Le fratture nell’opposizione
Il confronto interno alle opposizioni non è stato privo di tensioni. Conte ha disdetto i suoi appuntamenti elettorali in Calabria per essere presente in Aula, e non ha risparmiato parole dure: «È ardito chiedere un voto compatto dopo che questo governo ha finto di non vedere un genocidio, con 20 mila bambini uccisi». Tuttavia, alla fine, la linea prevalente è stata quella di non bloccare un piano che, pur con limiti evidenti, apre uno spiraglio verso un cessate il fuoco. I riformisti del Pd hanno spinto fin dall’inizio per un atteggiamento pragmatico, sottolineando che dire “no” tout court sarebbe stato percepito come un rifiuto del dialogo. Azione, Italia Viva e +Europa, invece, hanno scelto senza esitazioni di votare a favore del piano Trump, ribadendo la loro collocazione europeista e atlantista.

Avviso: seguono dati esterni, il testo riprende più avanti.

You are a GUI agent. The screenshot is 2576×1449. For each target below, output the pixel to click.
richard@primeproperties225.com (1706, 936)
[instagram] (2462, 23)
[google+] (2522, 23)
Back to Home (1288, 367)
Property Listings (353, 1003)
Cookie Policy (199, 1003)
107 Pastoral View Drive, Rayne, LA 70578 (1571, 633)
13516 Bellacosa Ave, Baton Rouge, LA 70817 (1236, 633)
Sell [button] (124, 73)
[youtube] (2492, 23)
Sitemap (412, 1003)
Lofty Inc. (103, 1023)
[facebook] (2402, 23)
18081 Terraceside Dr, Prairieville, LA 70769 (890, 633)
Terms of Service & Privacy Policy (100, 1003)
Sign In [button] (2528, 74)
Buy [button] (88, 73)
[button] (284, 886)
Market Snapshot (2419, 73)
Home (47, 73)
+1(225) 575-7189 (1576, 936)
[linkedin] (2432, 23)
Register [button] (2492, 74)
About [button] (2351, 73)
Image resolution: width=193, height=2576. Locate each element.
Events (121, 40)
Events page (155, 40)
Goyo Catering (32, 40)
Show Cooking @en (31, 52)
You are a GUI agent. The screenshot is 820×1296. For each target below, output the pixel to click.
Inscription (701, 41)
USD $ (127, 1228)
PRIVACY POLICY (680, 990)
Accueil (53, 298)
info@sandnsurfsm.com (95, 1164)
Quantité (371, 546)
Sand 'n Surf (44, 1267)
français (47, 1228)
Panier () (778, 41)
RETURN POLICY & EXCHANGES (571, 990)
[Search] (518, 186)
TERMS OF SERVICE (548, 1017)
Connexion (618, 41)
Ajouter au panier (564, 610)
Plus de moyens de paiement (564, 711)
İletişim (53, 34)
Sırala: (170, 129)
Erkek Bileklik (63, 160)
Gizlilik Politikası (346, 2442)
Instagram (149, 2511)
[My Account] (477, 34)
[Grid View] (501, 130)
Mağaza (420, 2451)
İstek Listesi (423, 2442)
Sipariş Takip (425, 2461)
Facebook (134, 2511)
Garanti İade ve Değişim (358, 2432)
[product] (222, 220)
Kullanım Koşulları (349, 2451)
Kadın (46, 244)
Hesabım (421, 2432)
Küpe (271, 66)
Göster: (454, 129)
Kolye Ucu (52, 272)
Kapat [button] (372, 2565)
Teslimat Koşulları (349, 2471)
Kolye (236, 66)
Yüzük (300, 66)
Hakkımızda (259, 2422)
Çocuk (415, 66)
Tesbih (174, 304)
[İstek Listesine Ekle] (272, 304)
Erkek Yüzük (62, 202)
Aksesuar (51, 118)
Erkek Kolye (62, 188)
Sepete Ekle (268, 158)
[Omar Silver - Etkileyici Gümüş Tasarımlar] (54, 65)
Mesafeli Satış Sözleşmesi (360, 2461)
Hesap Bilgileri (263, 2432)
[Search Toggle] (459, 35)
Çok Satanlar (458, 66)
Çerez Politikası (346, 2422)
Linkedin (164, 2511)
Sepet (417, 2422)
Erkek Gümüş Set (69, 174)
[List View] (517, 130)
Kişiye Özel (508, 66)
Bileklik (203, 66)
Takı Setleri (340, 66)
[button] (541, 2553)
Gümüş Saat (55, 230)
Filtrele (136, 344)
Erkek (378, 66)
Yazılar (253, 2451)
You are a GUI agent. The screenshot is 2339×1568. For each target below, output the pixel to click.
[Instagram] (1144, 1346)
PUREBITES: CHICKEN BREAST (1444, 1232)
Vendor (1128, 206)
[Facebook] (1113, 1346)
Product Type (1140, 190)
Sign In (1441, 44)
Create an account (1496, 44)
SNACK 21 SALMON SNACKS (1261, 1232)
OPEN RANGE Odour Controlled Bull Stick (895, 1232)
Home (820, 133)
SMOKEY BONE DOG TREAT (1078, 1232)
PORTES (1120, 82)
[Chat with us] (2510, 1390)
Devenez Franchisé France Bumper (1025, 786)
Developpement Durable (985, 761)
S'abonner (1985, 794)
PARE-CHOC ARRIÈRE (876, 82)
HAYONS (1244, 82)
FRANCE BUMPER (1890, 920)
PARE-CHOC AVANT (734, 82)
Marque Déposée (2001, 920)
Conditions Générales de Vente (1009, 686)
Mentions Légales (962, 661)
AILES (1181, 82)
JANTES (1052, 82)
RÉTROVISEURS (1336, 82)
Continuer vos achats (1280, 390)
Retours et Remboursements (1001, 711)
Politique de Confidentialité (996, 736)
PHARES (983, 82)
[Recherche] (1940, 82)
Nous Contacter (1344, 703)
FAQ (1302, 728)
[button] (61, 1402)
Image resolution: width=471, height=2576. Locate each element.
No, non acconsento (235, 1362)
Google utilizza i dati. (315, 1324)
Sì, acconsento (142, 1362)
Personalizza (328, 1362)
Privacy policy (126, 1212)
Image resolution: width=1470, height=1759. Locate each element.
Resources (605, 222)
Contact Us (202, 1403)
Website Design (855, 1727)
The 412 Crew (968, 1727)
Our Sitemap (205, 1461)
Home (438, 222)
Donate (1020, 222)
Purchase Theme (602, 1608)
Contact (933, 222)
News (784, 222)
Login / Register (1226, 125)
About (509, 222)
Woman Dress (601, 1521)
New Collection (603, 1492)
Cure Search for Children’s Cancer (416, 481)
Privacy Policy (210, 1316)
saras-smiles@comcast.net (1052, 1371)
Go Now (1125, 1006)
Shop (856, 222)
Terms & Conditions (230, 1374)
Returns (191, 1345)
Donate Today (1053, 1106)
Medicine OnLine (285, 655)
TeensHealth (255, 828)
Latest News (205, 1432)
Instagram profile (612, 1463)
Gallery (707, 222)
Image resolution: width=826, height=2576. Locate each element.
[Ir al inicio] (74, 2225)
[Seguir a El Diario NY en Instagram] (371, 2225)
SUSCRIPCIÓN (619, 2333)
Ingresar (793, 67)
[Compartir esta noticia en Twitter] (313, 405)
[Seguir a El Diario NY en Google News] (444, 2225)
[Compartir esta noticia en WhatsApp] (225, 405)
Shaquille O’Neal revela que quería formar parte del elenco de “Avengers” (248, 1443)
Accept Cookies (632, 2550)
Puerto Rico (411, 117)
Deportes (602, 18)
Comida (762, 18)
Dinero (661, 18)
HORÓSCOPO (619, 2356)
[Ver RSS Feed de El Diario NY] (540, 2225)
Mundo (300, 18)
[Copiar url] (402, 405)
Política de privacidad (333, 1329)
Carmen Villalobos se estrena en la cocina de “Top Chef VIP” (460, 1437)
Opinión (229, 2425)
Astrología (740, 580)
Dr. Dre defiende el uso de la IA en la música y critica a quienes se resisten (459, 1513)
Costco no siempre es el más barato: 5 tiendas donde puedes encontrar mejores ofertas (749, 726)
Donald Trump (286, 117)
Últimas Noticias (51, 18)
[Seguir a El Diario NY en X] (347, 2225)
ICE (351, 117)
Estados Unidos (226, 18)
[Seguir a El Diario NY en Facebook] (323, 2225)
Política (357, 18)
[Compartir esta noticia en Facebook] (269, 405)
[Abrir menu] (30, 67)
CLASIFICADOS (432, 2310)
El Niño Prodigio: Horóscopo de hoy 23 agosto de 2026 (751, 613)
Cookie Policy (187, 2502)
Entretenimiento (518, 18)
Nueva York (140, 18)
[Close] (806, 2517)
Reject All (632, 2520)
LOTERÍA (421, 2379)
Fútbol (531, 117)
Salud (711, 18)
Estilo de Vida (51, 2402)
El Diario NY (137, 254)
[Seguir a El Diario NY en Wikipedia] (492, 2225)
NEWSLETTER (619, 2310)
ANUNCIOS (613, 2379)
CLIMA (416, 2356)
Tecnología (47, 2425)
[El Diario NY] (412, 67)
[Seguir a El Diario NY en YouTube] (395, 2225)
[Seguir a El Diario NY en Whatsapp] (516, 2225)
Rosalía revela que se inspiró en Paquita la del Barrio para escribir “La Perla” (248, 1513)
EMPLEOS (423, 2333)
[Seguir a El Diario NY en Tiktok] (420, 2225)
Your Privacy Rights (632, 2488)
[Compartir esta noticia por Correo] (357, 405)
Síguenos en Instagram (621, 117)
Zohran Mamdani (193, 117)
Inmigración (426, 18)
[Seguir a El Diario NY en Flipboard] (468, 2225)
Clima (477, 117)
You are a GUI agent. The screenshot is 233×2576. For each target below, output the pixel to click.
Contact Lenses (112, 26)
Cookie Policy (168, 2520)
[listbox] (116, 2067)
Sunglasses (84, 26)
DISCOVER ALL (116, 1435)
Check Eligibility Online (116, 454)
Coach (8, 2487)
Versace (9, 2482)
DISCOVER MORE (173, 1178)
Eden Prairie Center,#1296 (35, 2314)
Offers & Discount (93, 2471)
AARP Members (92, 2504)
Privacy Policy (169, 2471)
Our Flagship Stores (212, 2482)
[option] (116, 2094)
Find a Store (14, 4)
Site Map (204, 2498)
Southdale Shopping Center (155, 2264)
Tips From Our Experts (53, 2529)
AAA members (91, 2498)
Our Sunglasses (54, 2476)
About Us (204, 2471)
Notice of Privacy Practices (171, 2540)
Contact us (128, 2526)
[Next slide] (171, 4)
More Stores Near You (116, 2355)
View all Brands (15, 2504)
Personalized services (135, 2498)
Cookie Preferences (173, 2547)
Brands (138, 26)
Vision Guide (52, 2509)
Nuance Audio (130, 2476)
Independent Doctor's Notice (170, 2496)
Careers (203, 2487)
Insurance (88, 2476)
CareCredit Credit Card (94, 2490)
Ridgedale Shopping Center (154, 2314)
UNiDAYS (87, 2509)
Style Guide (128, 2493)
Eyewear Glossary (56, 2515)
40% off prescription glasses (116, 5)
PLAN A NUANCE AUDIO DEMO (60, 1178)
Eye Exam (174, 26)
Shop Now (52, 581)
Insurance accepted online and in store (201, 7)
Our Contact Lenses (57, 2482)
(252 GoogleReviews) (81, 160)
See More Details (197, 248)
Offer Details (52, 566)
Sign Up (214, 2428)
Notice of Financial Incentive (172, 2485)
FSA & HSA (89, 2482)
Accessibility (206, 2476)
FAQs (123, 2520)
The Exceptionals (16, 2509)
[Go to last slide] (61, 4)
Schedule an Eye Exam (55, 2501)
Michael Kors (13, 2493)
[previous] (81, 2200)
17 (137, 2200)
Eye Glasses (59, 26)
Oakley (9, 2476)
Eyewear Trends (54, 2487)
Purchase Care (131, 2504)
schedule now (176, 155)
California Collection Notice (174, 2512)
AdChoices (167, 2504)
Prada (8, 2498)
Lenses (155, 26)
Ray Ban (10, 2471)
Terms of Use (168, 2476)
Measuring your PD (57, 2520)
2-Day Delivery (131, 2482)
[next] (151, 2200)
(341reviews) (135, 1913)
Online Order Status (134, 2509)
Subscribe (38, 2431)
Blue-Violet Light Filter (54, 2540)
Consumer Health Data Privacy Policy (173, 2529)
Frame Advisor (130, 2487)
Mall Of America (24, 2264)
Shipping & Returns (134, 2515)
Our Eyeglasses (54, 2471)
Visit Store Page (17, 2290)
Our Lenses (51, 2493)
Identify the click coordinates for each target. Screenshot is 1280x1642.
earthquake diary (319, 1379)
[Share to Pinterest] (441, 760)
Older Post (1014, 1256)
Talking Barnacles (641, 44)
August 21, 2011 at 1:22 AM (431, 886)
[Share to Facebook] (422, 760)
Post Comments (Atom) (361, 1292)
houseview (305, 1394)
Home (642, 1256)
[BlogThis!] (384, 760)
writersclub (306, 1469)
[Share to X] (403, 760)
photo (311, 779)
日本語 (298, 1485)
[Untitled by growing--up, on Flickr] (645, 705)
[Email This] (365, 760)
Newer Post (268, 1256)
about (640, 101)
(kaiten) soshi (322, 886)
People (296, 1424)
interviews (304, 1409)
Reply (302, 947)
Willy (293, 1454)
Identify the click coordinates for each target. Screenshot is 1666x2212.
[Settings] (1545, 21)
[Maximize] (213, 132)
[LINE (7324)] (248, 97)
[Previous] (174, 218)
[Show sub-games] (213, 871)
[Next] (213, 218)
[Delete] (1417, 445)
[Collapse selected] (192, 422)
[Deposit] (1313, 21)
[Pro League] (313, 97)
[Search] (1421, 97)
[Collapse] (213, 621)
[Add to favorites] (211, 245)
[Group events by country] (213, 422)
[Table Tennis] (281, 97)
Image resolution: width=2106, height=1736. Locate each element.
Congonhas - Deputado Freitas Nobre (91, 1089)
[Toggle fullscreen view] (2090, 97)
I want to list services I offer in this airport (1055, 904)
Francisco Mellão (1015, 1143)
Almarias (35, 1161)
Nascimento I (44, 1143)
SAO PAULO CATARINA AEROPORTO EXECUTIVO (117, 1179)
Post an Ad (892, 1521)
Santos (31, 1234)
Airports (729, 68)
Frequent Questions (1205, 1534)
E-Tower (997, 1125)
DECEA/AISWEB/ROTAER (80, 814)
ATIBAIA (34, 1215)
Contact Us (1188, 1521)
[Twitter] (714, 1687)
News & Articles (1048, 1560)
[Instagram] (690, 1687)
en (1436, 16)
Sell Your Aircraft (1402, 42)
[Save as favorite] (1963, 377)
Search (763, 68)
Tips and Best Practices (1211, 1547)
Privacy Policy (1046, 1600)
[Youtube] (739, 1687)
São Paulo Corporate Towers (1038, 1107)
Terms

Una risoluzione comune per distinguersi
Pd, M5s e Avs hanno comunque deciso di presentare una risoluzione alternativa, illustrata in assemblea dal responsabile Esteri dem Giuseppe Provenzano. «Il piano Trump può essere un passaggio verso la pace – ha ribadito Lorenzo Guerini a nome dei riformisti – ma sul riconoscimento della Palestina e sull’atteggiamento del governo nei confronti della Flotilla non possiamo tacere». La scelta di un documento unitario delle opposizioni serve a marcare la distanza con la maggioranza e a mantenere la questione palestinese al centro del dibattito. Tra accuse di complicità e richieste di corridoi umanitari, la battaglia politica resta aperta. E la Flotilla, con la sua vicenda ancora incerta, continua a gettare un’ombra lunga sulla tenuta del governo italiano nella crisi mediorientale.